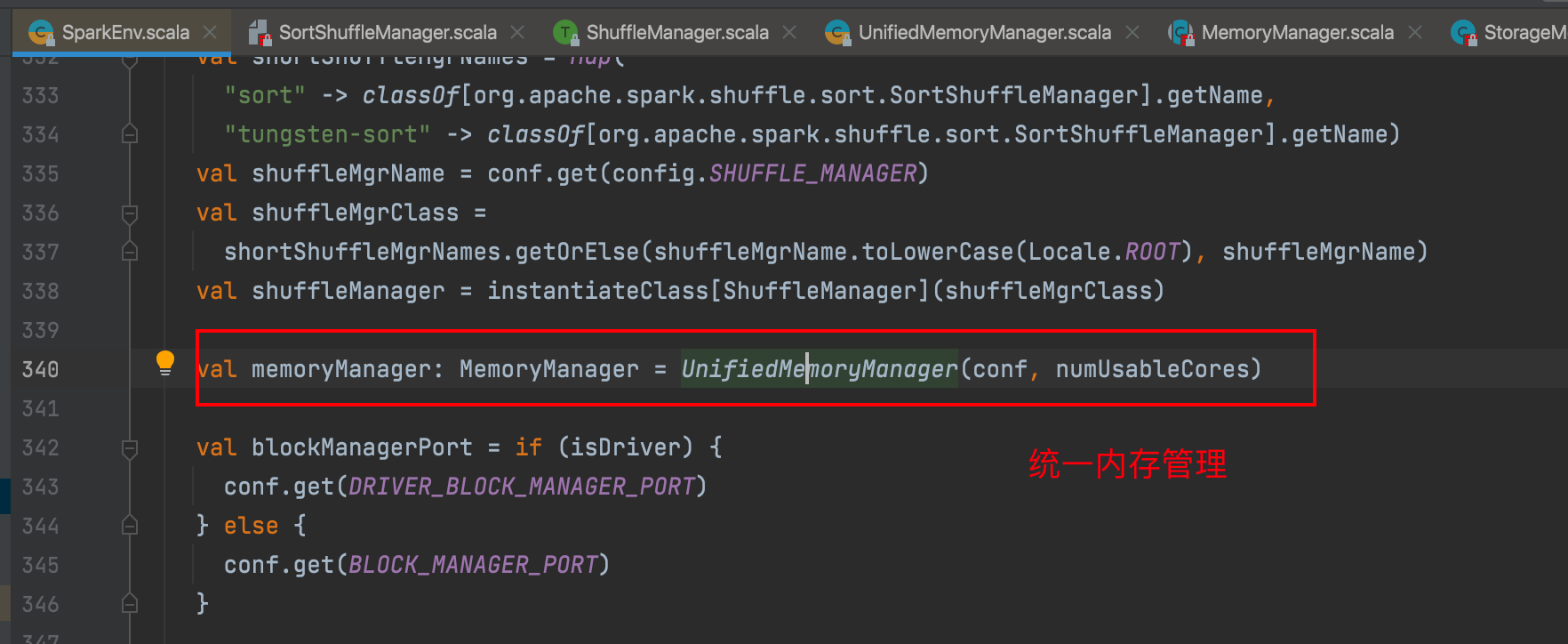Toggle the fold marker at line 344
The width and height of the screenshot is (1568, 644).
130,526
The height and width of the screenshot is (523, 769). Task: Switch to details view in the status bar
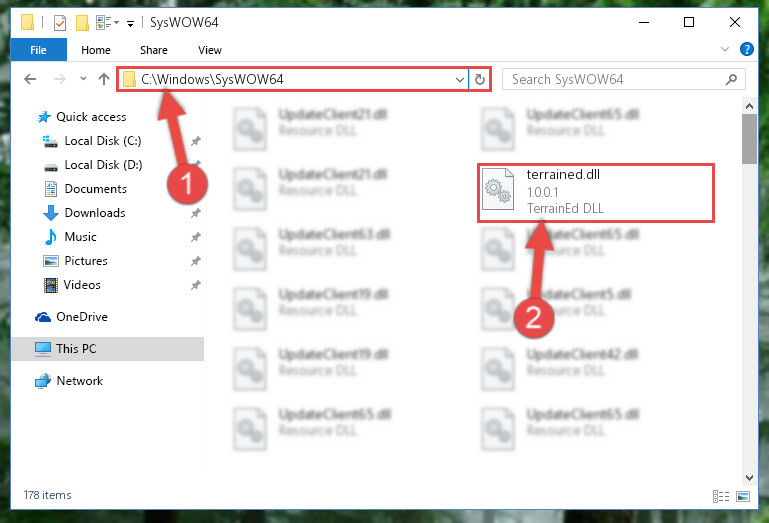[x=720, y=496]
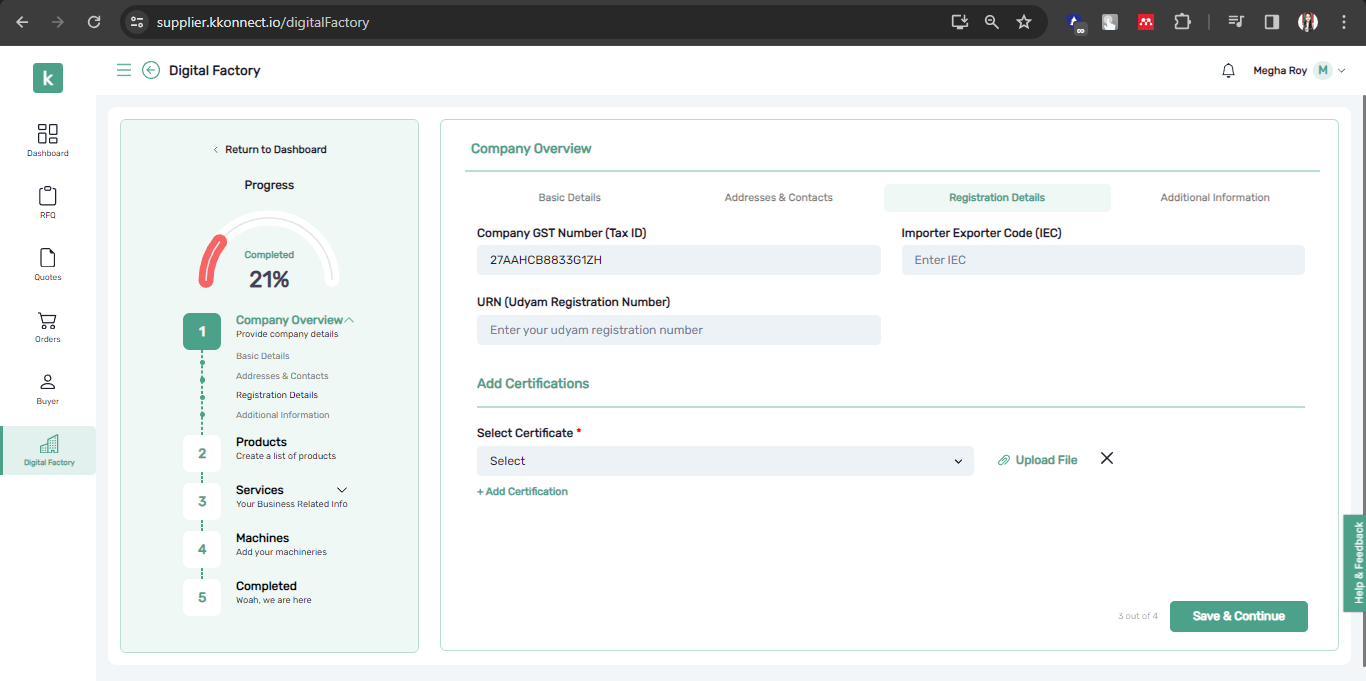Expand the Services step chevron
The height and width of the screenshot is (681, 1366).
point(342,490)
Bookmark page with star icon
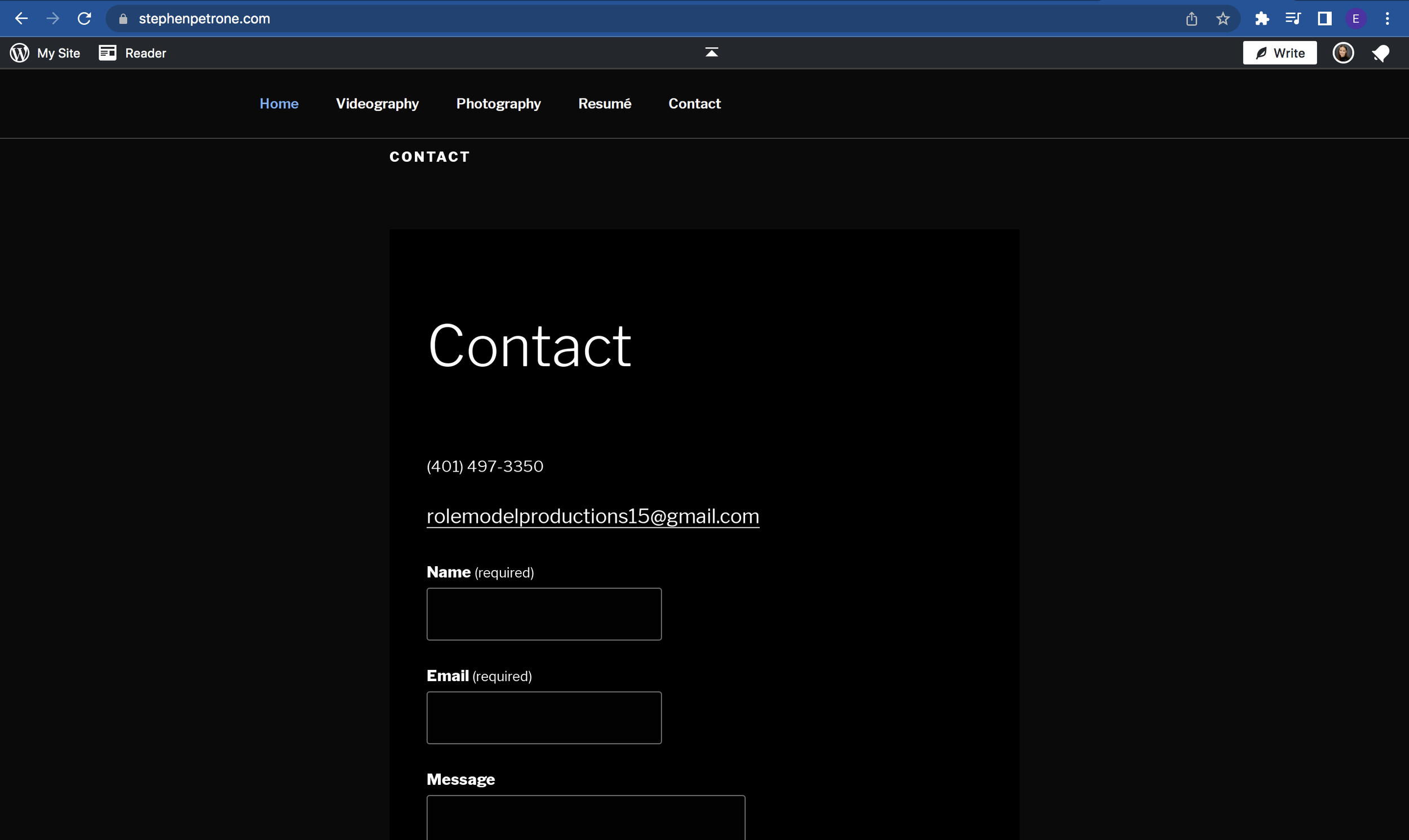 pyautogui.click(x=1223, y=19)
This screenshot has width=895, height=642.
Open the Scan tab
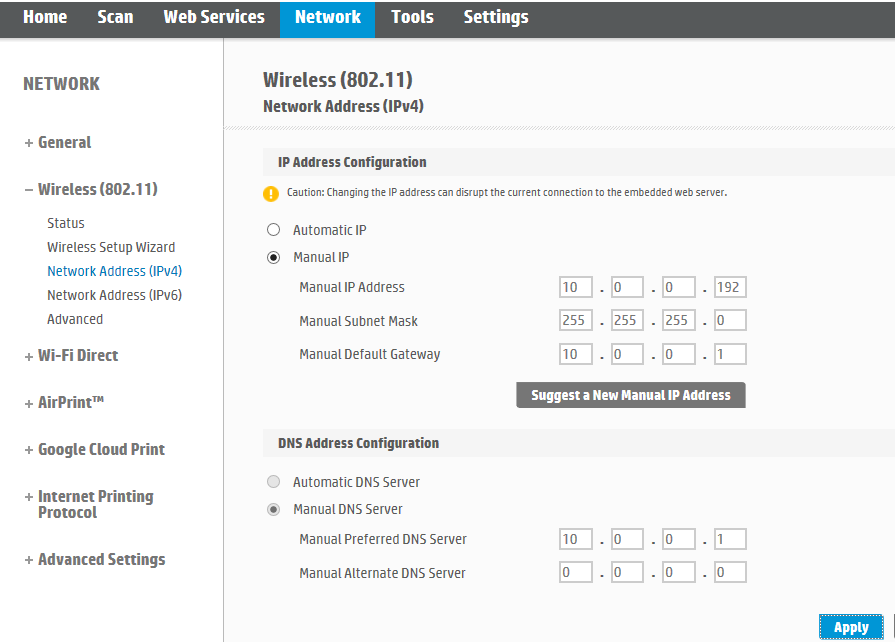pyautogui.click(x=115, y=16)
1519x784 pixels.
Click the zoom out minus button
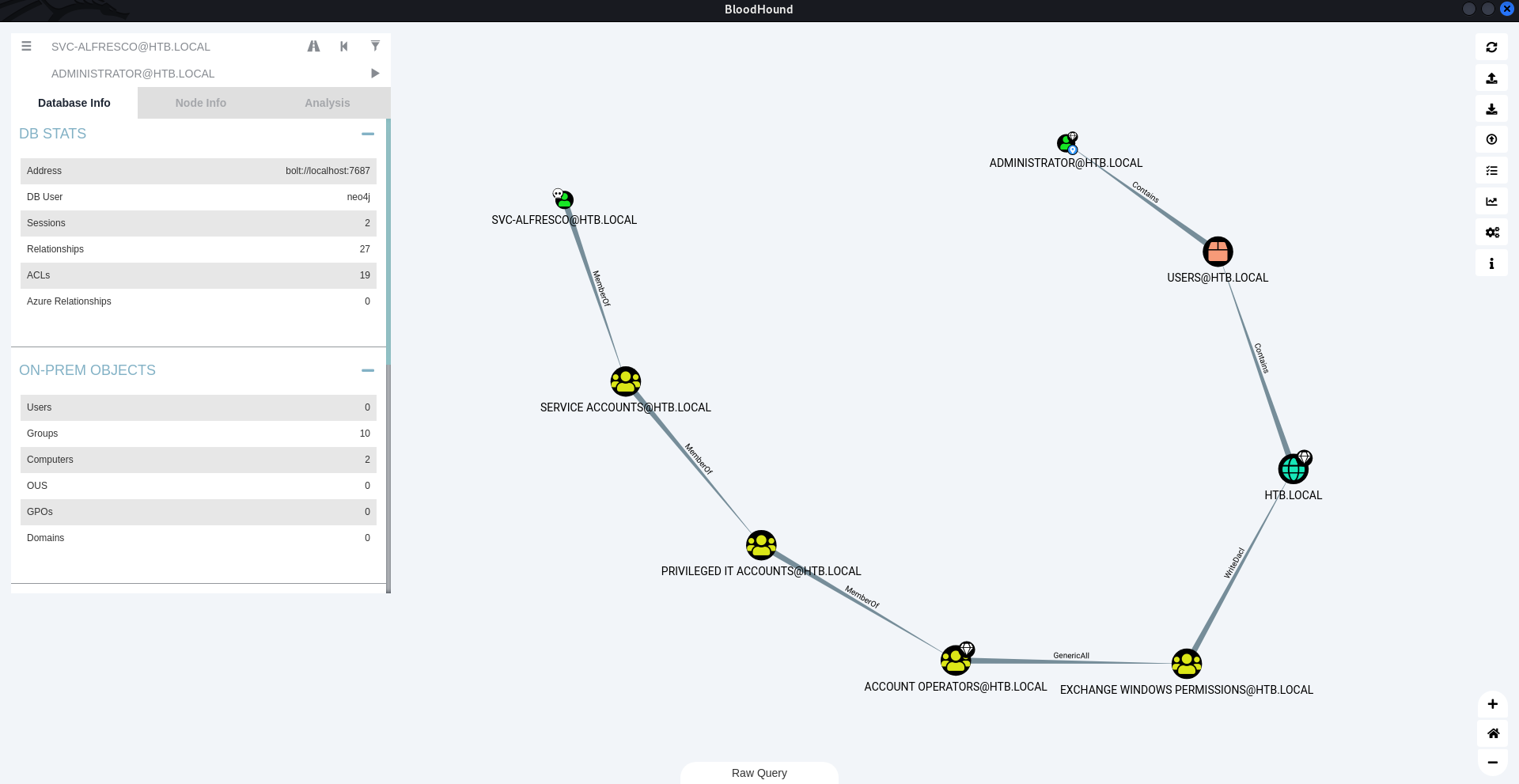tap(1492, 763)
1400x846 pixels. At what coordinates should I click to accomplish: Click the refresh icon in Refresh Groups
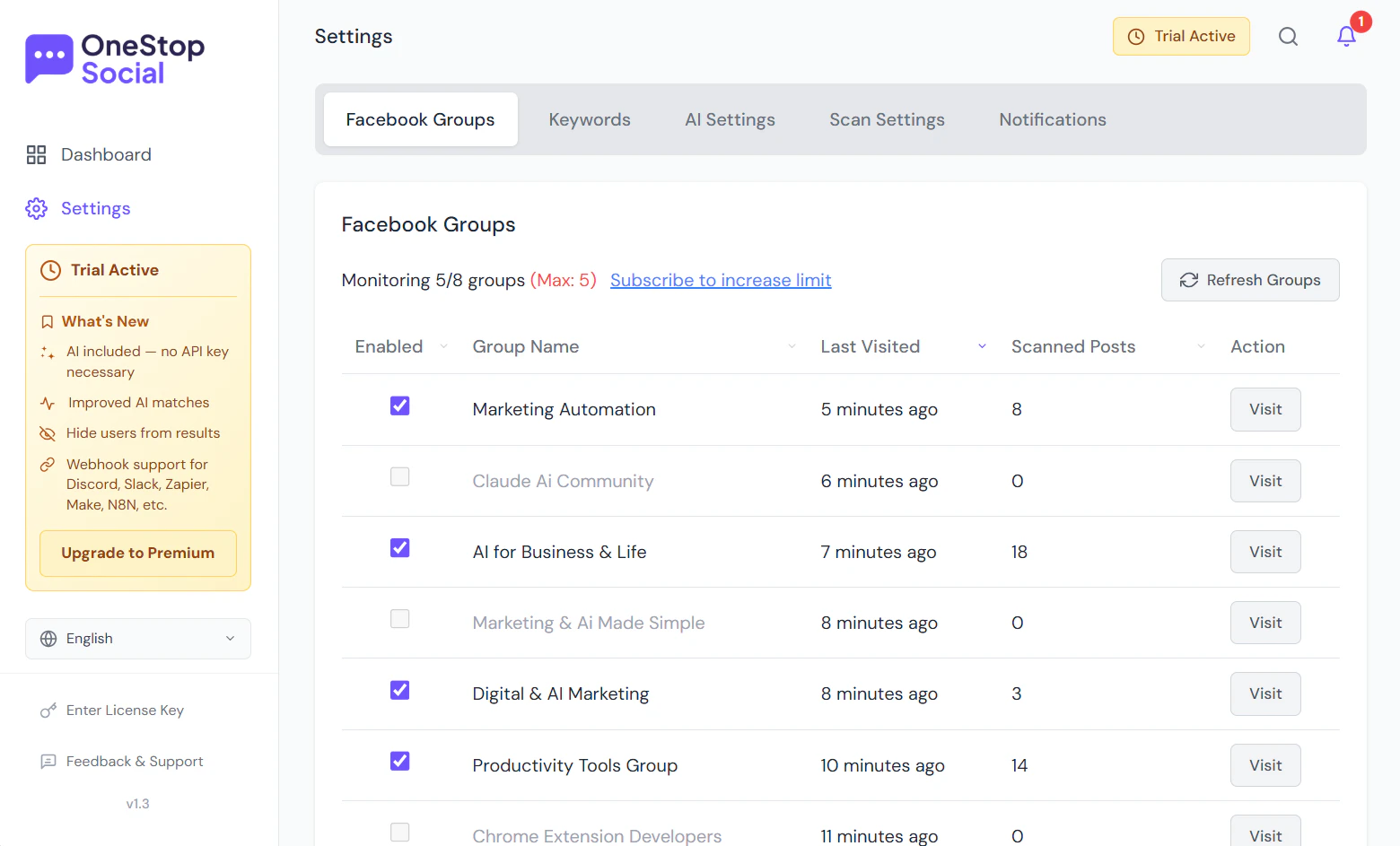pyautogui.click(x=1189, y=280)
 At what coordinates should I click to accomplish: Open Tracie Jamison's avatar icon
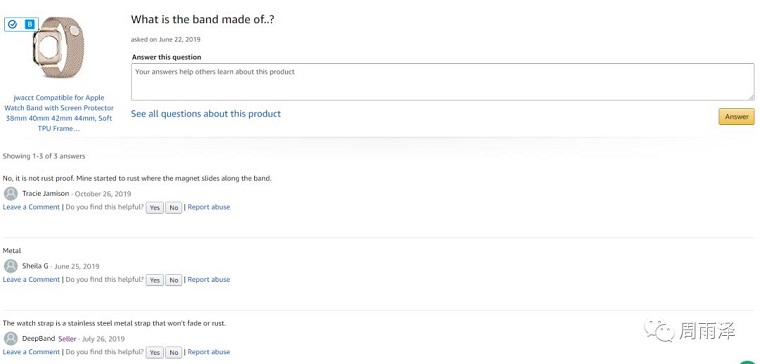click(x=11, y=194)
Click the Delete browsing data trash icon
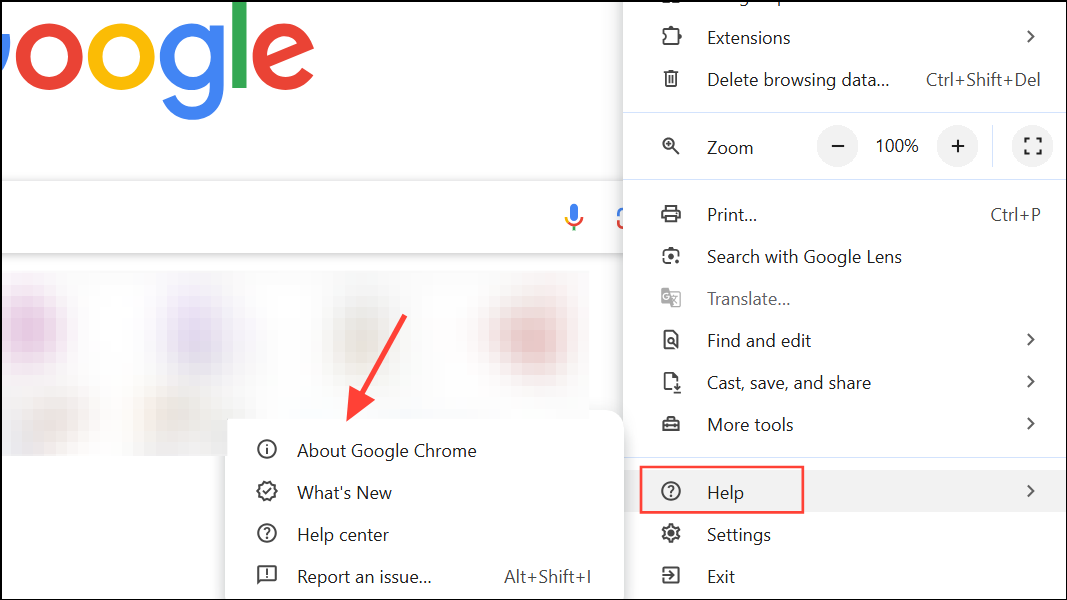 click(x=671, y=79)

◆ Task to complete: Retype the items above from the line with "1400x846 pixels. At" up to and including the last line, leaving out the pictures.

◆ Solution for this task:
1400x846 pixels. At what coordinates should I click to accomplish: Click the refresh icon in Refresh Groups
pyautogui.click(x=1189, y=280)
 At what coordinates should I click to accomplish: Open Tracie Jamison's avatar icon
click(x=11, y=194)
Click the Delete browsing data trash icon
 click(x=671, y=79)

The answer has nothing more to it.